**THE TASK**
Retype the records in full, and please keep the pictures out of the copy.

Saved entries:
• • •

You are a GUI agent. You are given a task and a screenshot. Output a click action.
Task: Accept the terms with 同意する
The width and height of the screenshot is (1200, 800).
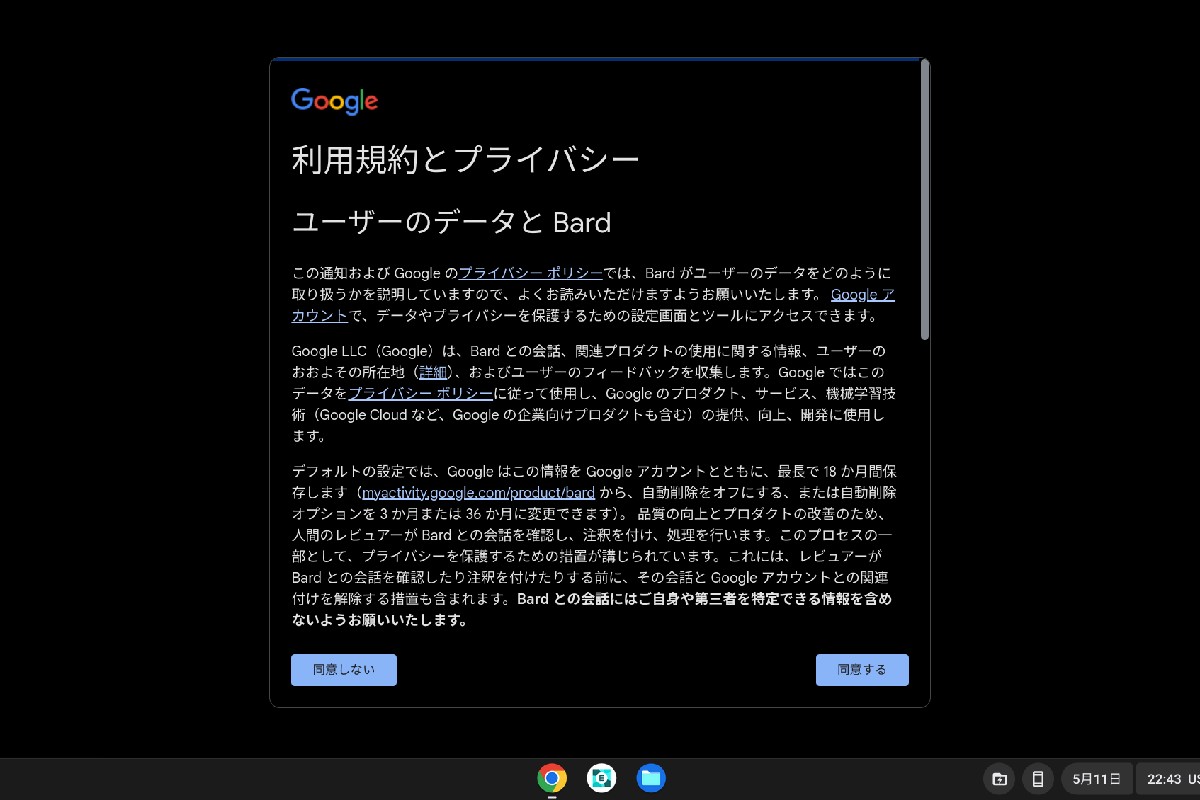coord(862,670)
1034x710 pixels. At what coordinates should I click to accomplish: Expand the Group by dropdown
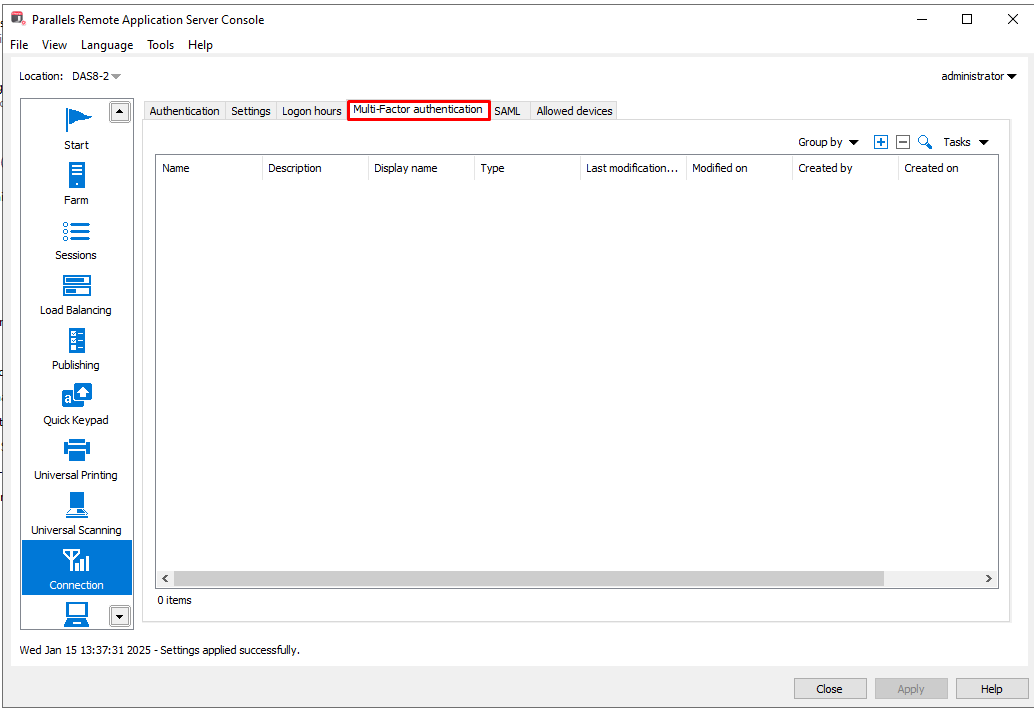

• • •

**RESULT OF THIS EXERCISE**
You are a GUI agent. You are given a task and a screenshot. Output a click action.
Task: Accept the terms with 同意する
The width and height of the screenshot is (1200, 800).
coord(862,670)
1034x710 pixels. At what coordinates should I click to accomplish: Expand the Group by dropdown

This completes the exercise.